Appeal from Circuit Court, Chilton County; George F. Smoot, Judge.
J. B. Atkinson, of Clanton, for appellant.
A plaintiff in detinue must show a special or general property right in the chattel in controversy, and that he is entitled to the immediate possession thereof. A lienor or other equitable owner has no such title as will sustain detinue. Johnson v. New Co., 163 Ala. 463, 50 So. 911. A mortgage of personal property is not valid unless made in writing and subscribed by the mortgagor. Code 1923, § 8033; Williams v. Davis, 154 Ala. 422, 45 So. 908.
Grady Reynolds, and O. L. Reynolds, both of Clanton, for appellee.
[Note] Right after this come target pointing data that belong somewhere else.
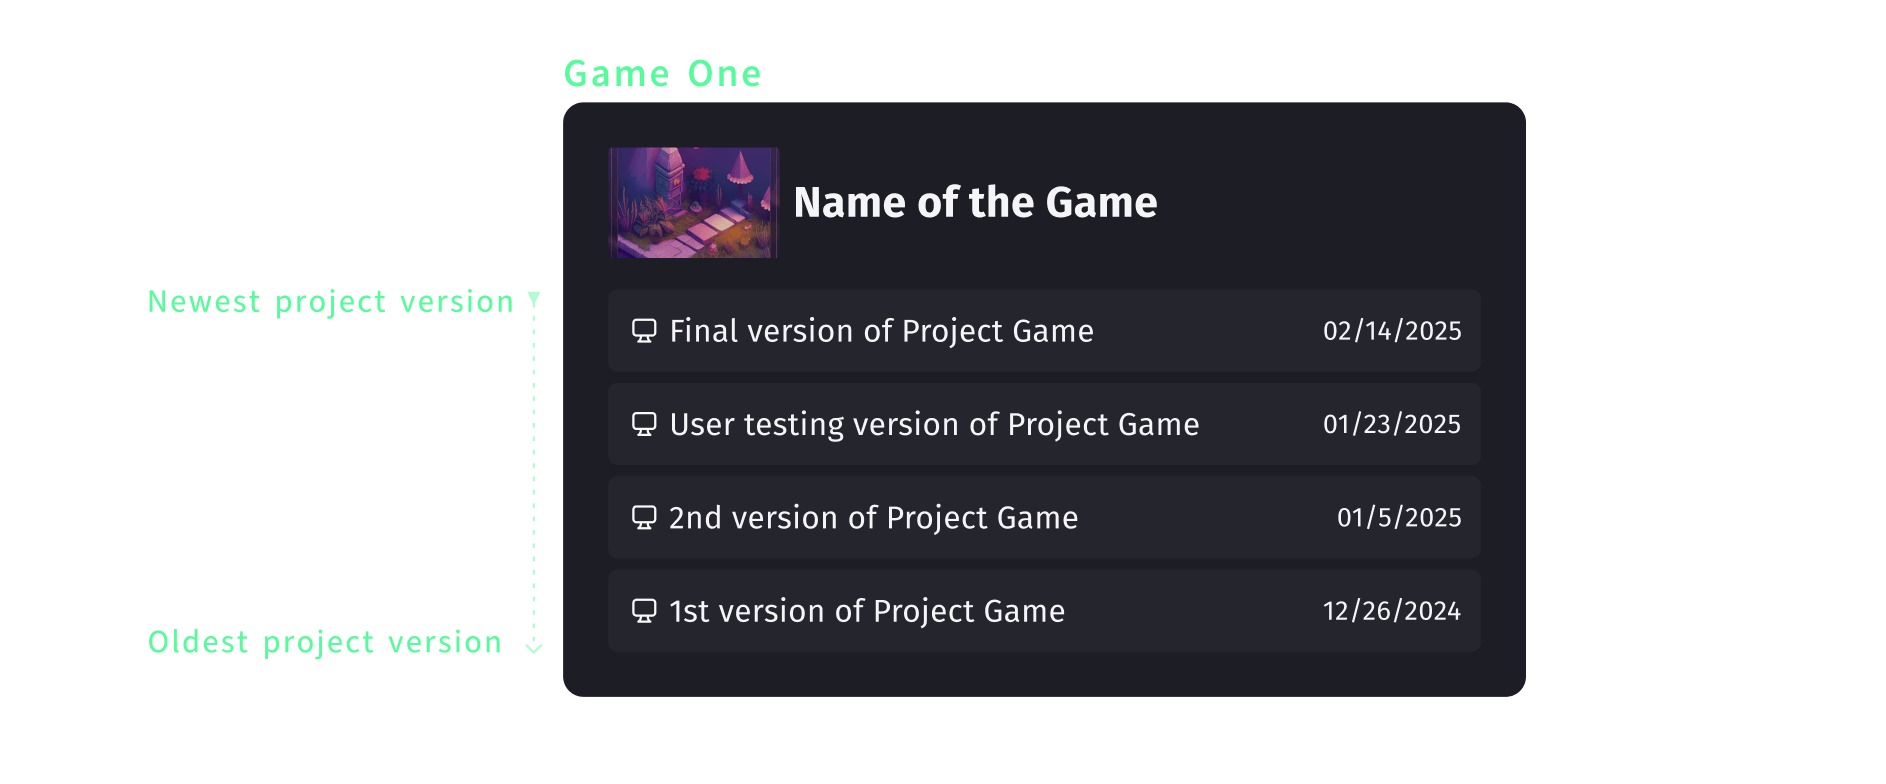Collapse the 1st version of Project Game row
The width and height of the screenshot is (1886, 784).
tap(1044, 610)
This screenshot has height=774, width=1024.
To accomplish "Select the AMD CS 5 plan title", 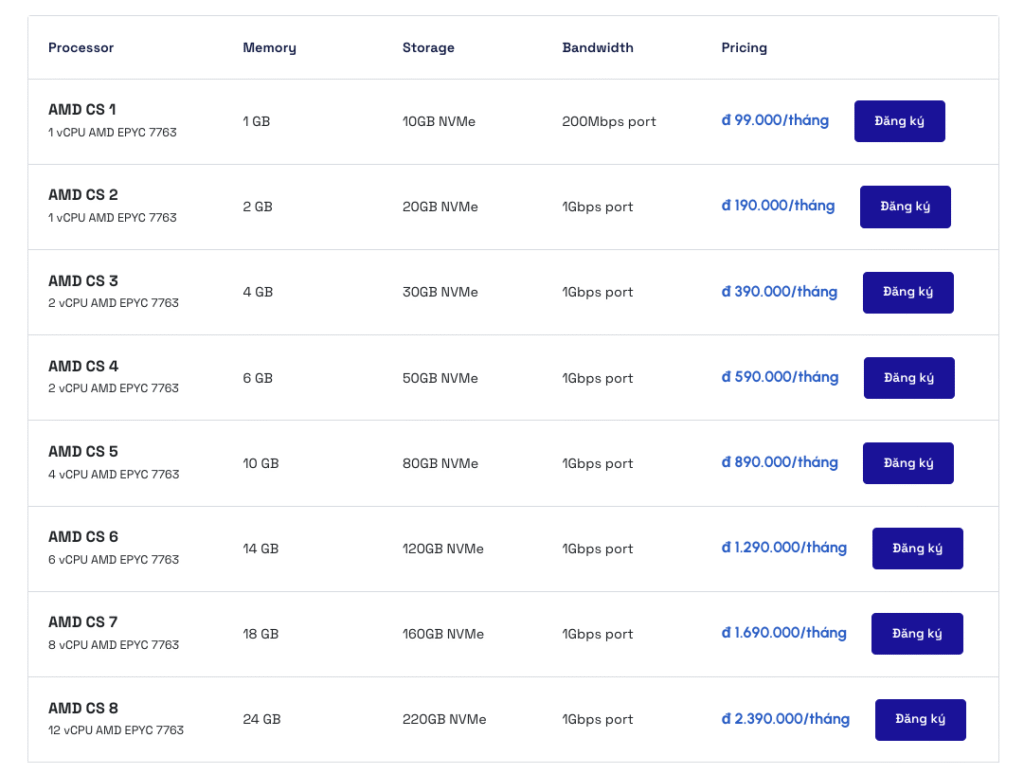I will (x=83, y=452).
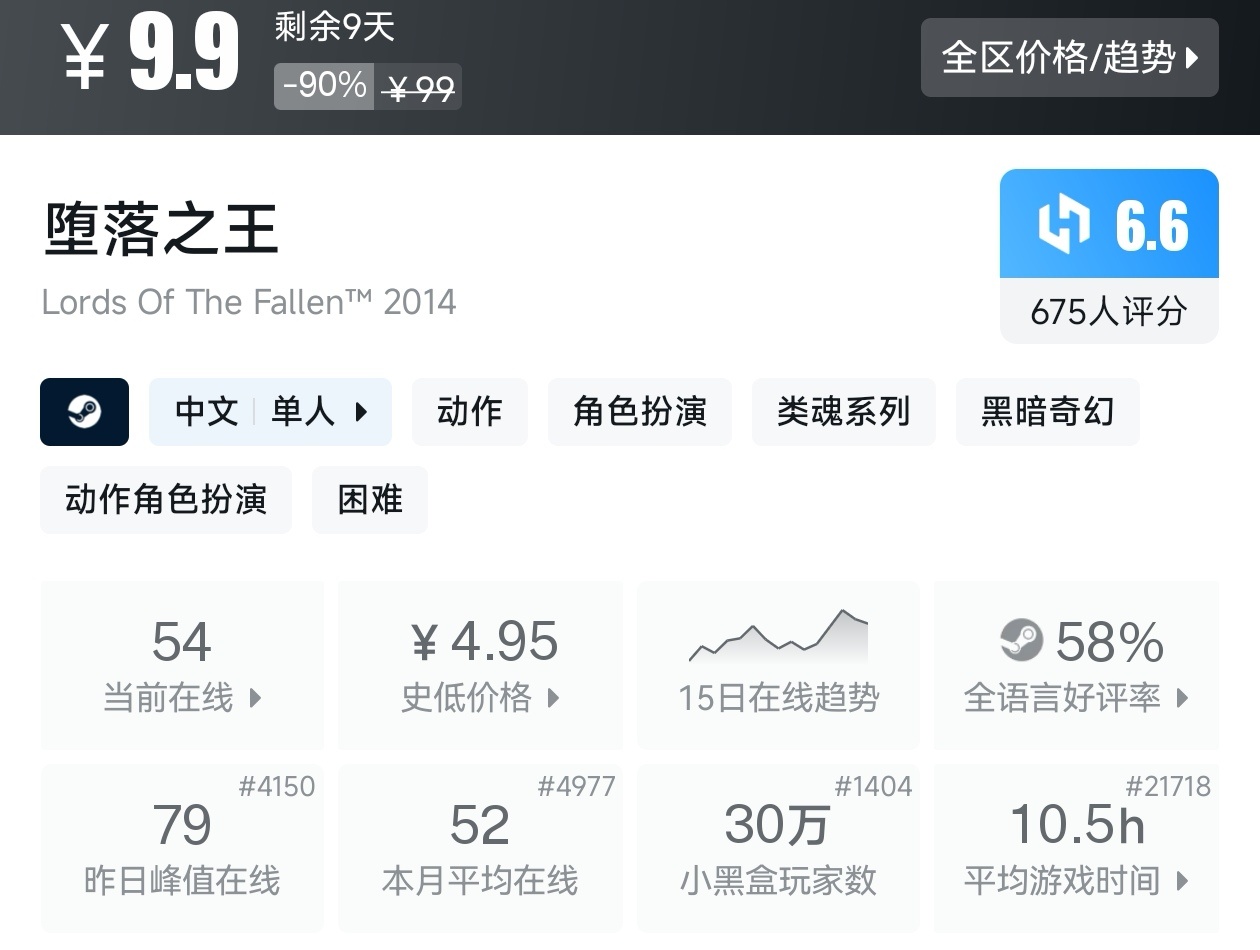Select the 困难 difficulty tag

pos(370,500)
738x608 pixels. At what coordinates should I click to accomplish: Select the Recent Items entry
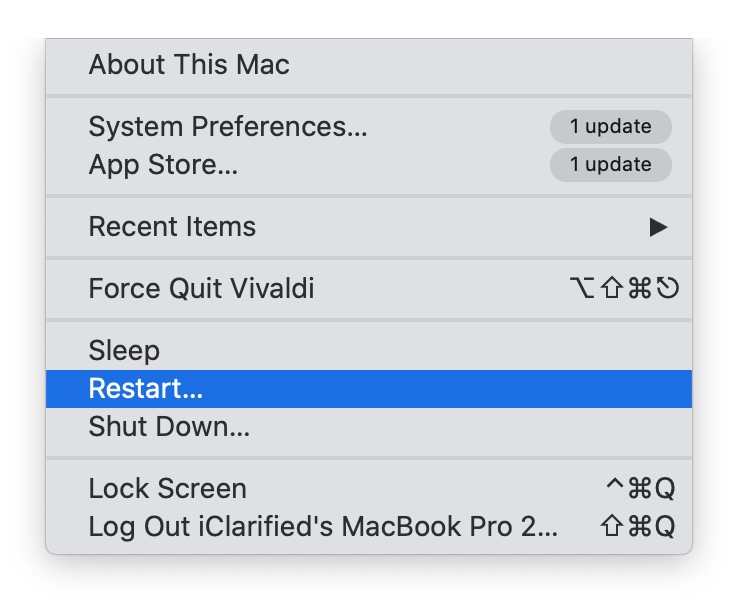click(172, 227)
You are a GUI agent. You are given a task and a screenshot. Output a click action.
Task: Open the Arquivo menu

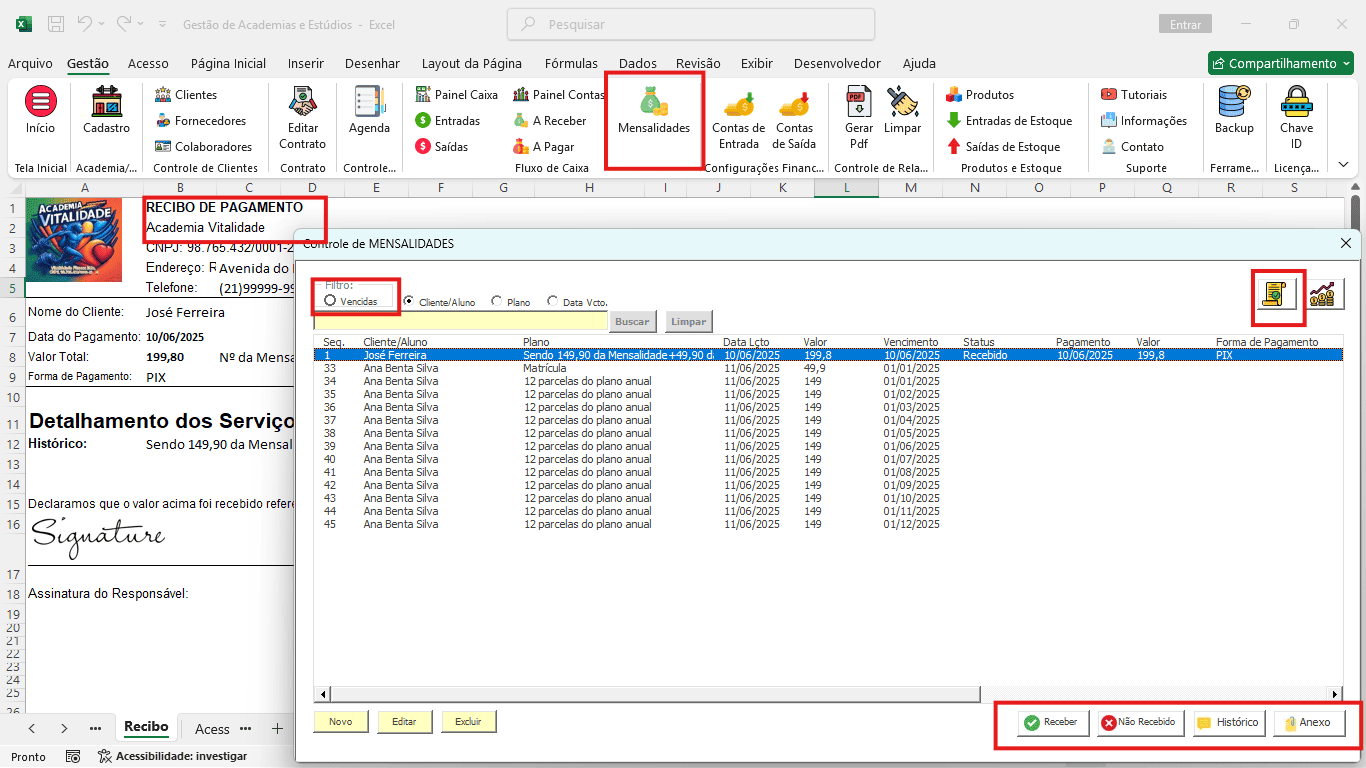pyautogui.click(x=30, y=63)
Prior possession alone is sometimes sufficient to maintain detinue. Whatley v. Taylor, 211 Ala. 655, 101 So. 590; Gwin v. Emerald Co., 201 Ala. 384, 78 So. 758; Griffith Warren v. Biggers, 206 Ala. 563, 90 So. 795.
The suit is in detinue for the recovery of a Ford car. The sole question presented is the refusal of the affirmative charge, with hypothesis, to defendant.
Some evidence of the plaintiff tended to show that the car was sold by plaintiff for $275, of which $150 was paid cash, and the car delivered to defendant on a promise to pay the balance or secure it by note the following week, with stipulation that the title would remain in the vendor until the balance of purchase money was paid or secured. This, if true, constituted the transaction a conditional sale.
A conditional sale by parol, is, as to the condition, good between the parties. The statute requiring chattel mortgages to be in writing has no application.
The vendee under conditional sale, receiving and holding possession from his vendor, cannot question the vendor's title in a suit in detinue upon condition broken.
ANDERSON, C. J., and SAYRE and GARDNER, JJ., concur.